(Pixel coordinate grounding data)
Segment Open
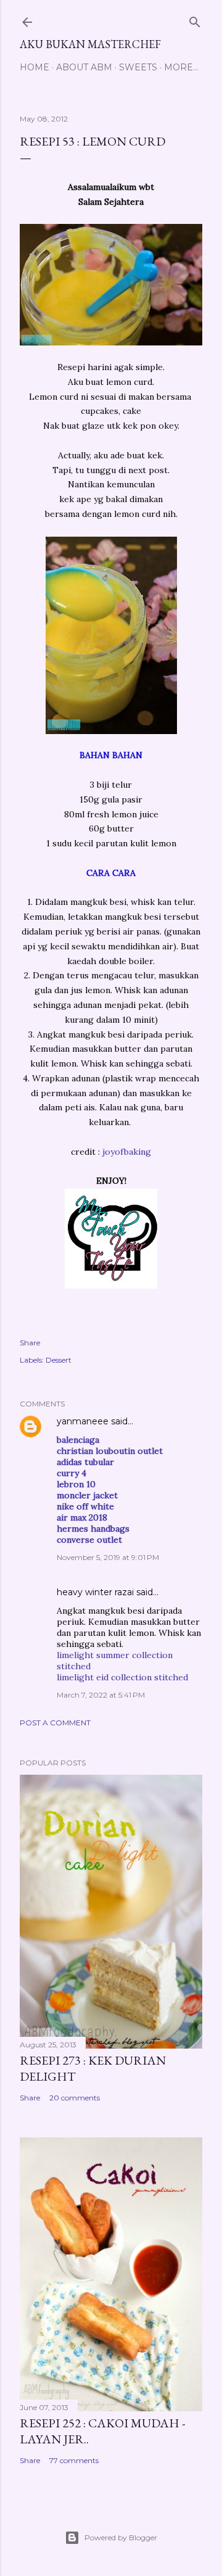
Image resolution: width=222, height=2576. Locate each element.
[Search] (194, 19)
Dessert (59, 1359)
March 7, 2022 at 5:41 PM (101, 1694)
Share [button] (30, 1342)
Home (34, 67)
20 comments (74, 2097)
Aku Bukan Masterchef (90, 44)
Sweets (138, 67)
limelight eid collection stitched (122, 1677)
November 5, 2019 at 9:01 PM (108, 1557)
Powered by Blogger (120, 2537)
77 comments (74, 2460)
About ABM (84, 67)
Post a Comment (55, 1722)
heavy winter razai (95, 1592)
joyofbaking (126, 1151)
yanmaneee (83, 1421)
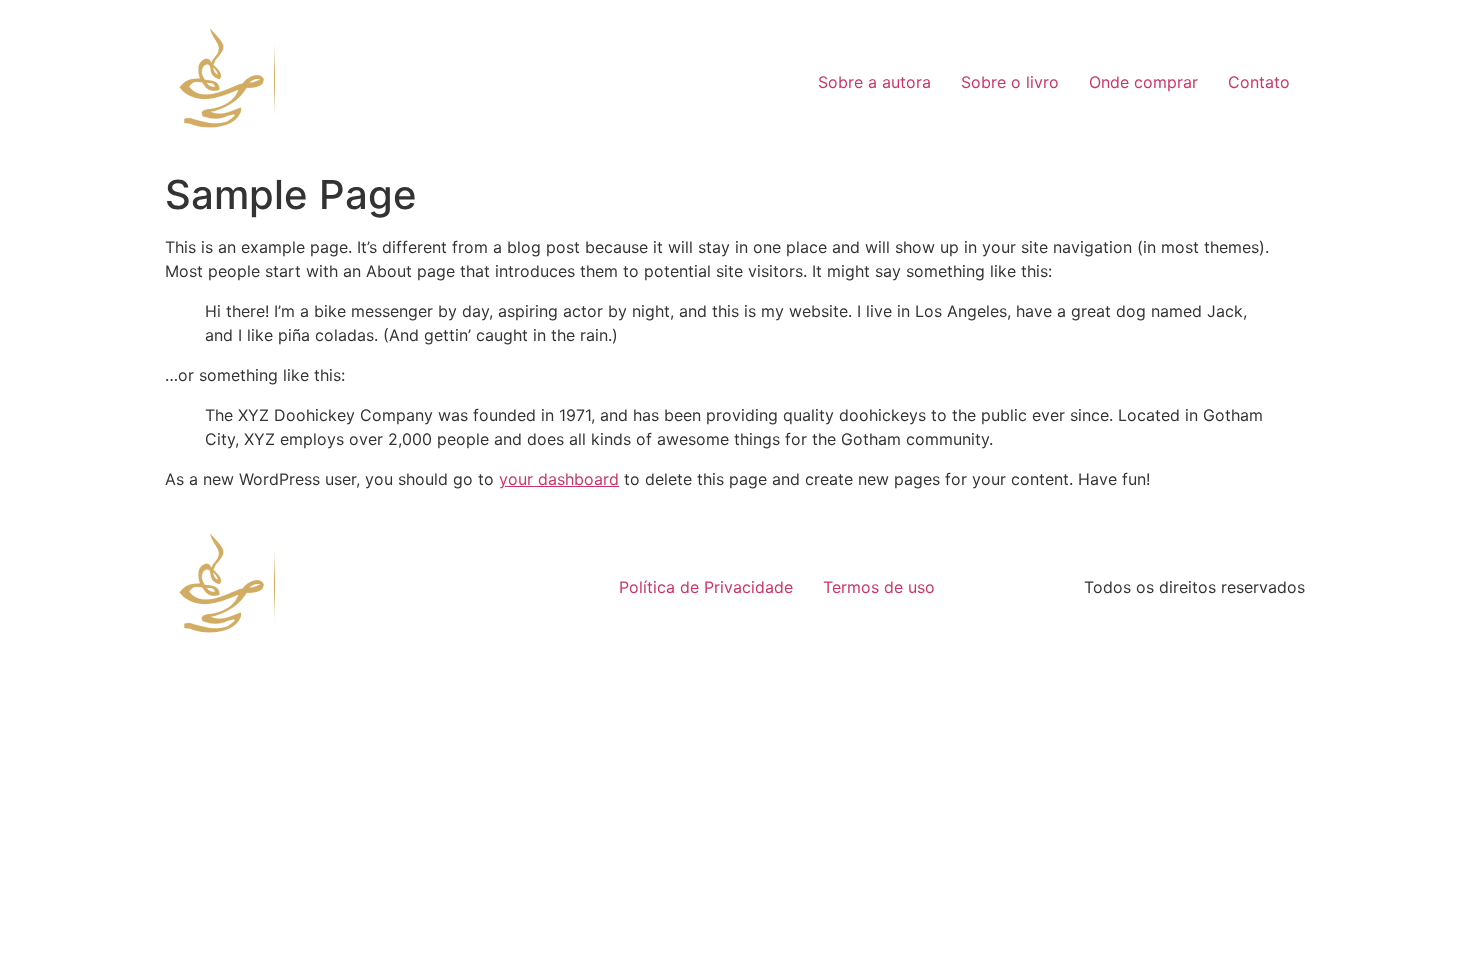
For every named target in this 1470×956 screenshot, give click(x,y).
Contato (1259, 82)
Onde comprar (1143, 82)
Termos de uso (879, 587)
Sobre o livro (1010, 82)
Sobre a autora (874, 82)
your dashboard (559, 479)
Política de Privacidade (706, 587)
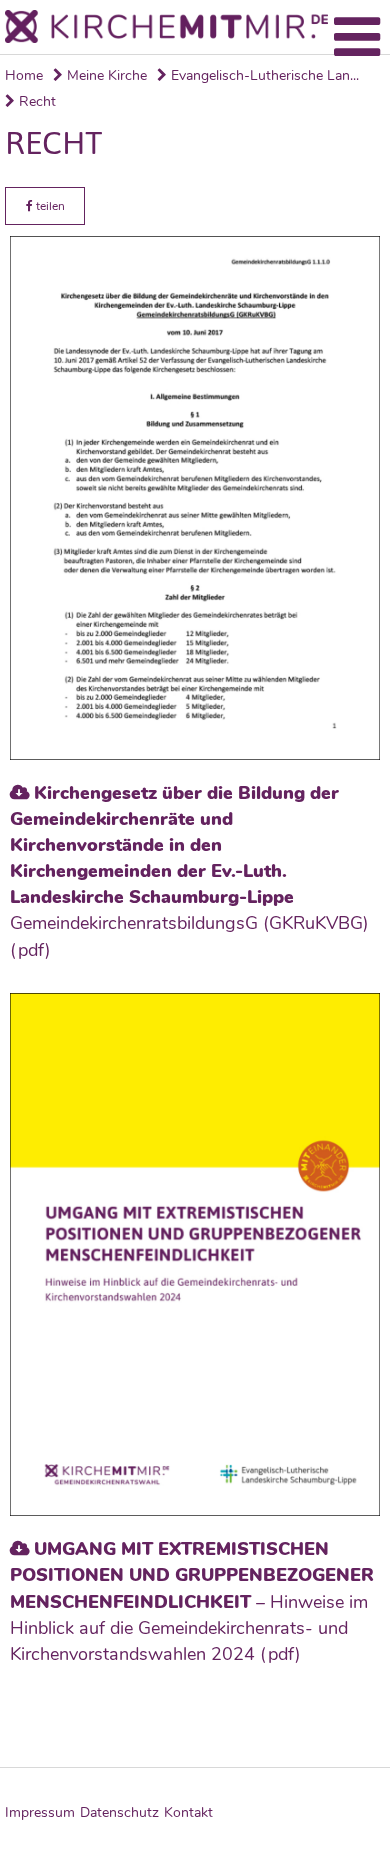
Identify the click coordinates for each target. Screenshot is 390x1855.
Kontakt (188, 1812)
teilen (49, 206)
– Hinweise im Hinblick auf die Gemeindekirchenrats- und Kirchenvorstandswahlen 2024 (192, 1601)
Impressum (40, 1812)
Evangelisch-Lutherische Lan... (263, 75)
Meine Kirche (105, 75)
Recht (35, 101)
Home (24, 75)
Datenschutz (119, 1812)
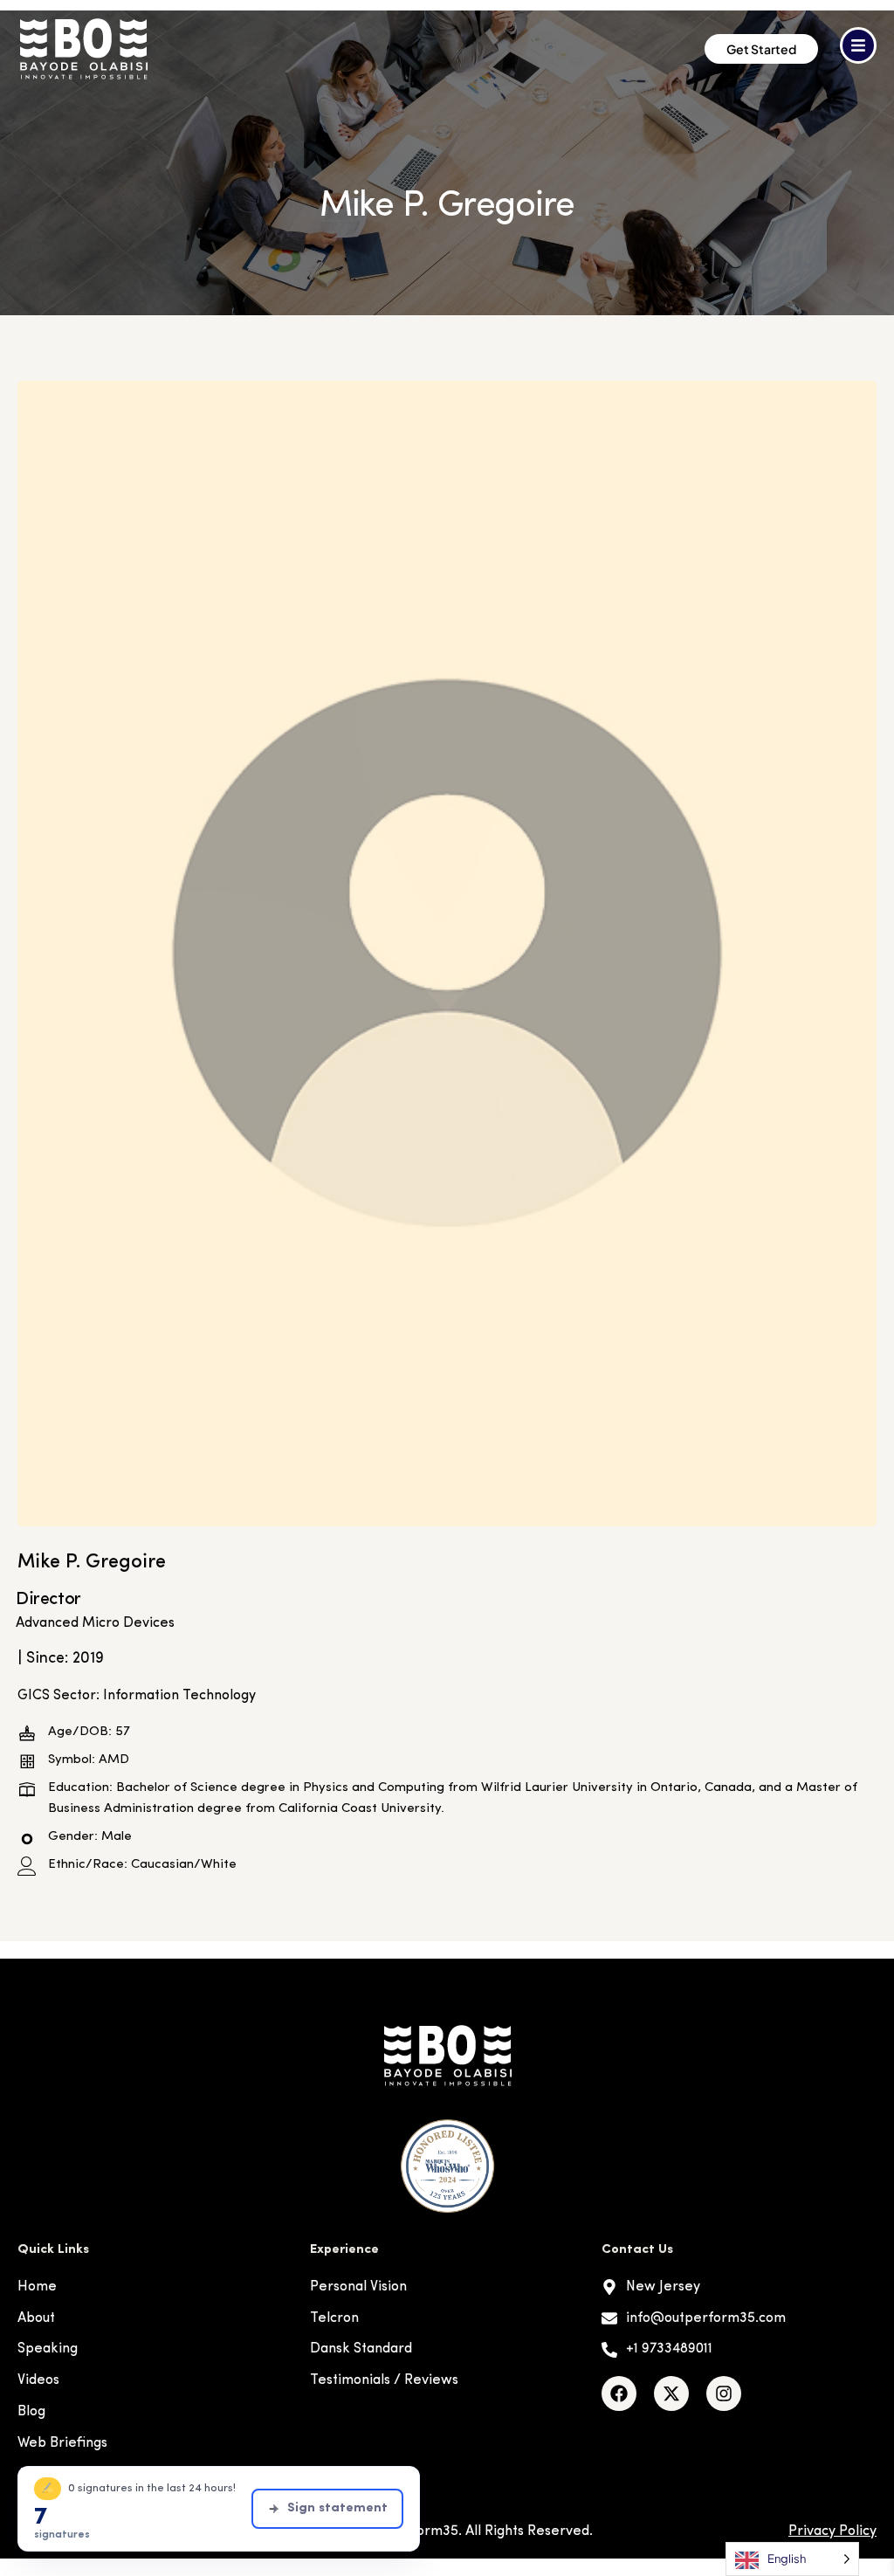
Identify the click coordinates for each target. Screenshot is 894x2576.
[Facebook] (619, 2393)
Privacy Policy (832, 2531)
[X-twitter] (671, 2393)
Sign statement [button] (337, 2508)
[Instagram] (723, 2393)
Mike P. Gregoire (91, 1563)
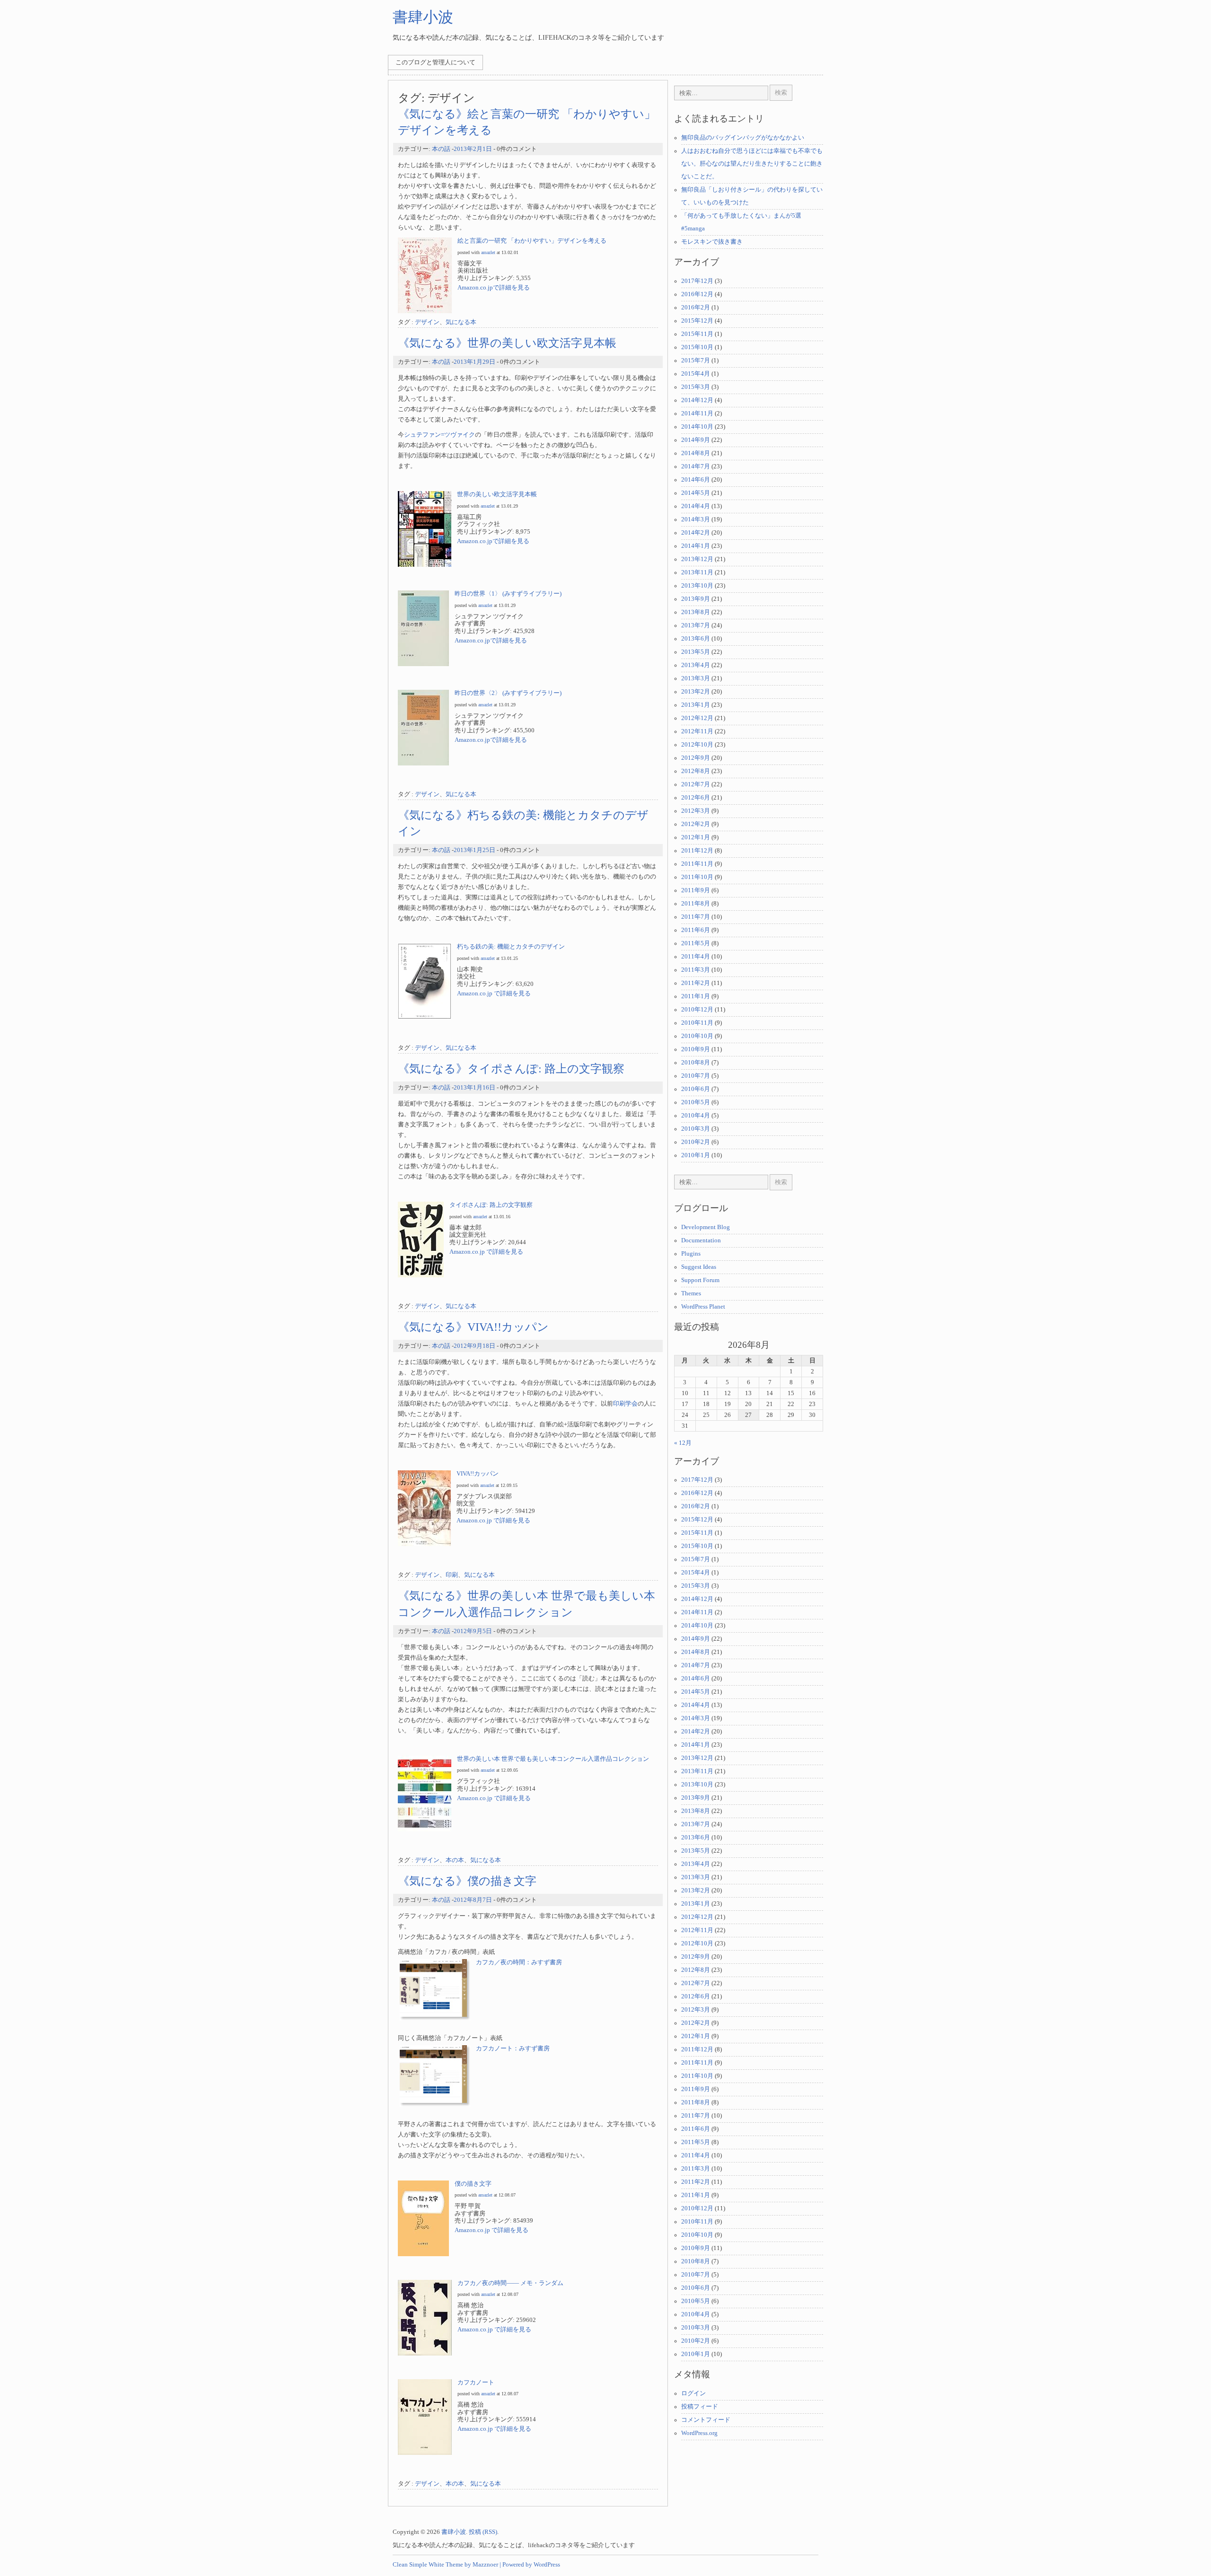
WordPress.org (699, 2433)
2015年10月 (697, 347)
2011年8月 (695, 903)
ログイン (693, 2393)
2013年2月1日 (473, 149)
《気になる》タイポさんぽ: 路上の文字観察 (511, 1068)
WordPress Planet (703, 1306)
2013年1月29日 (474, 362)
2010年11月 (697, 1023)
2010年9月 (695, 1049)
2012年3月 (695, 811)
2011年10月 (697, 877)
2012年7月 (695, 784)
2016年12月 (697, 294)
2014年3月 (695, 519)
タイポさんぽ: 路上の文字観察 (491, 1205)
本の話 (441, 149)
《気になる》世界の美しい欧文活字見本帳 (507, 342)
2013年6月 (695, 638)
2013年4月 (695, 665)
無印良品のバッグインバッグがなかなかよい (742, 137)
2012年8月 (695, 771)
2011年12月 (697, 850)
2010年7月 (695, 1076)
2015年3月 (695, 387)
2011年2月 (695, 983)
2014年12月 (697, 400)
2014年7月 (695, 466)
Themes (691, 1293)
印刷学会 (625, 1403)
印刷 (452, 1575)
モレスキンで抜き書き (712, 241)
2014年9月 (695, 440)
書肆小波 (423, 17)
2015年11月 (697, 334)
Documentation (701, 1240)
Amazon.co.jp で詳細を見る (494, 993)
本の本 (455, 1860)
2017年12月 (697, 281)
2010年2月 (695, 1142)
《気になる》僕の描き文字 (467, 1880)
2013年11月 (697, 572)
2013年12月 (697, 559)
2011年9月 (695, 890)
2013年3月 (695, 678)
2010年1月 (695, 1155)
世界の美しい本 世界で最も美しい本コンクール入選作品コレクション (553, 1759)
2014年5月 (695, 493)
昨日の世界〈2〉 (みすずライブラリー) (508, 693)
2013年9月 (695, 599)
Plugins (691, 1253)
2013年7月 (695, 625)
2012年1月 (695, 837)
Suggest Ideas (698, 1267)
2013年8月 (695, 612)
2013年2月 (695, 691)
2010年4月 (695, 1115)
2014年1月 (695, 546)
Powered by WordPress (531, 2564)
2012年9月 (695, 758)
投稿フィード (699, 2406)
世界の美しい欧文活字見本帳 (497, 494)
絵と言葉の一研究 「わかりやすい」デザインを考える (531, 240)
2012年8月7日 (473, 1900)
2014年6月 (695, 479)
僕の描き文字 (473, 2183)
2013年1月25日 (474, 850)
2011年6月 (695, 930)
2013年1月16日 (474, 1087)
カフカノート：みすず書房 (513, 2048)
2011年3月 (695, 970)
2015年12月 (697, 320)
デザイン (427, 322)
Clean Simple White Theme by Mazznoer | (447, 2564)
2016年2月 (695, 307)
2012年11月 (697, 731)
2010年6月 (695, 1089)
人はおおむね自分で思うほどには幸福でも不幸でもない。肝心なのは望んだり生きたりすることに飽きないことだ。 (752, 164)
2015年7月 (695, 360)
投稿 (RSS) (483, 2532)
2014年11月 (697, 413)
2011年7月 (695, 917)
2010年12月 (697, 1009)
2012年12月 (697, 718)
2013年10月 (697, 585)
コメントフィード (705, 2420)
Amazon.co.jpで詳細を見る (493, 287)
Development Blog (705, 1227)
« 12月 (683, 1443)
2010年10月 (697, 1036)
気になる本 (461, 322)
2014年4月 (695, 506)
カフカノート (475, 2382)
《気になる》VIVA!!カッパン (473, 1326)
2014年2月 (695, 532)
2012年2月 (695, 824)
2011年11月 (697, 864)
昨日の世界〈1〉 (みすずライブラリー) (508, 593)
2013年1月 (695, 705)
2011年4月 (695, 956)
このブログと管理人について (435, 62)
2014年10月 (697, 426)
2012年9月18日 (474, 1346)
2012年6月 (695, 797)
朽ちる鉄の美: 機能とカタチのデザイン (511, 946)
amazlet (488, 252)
Segment Closed
#### To do
Your answer should be the lines from the first record down to the line containing "Termos de uso (879, 587)", restated exactly, with no pictures.

#### Output for this exercise
Image resolution: width=222, height=2576. Locate each element.
[Search] (194, 19)
Dessert (59, 1359)
March 7, 2022 at 5:41 PM (101, 1694)
Share [button] (30, 1342)
Home (34, 67)
20 comments (74, 2097)
Aku Bukan Masterchef (90, 44)
Sweets (138, 67)
limelight eid collection stitched (122, 1677)
November 5, 2019 at 9:01 PM (108, 1557)
Powered by Blogger (120, 2537)
77 comments (74, 2460)
About ABM (84, 67)
Post a Comment (55, 1722)
heavy winter razai (95, 1592)
joyofbaking (126, 1151)
yanmaneee (83, 1421)
For every named target in this 1470×956 screenshot, give click(x,y).
Contato (1259, 82)
Onde comprar (1143, 82)
Termos de uso (879, 587)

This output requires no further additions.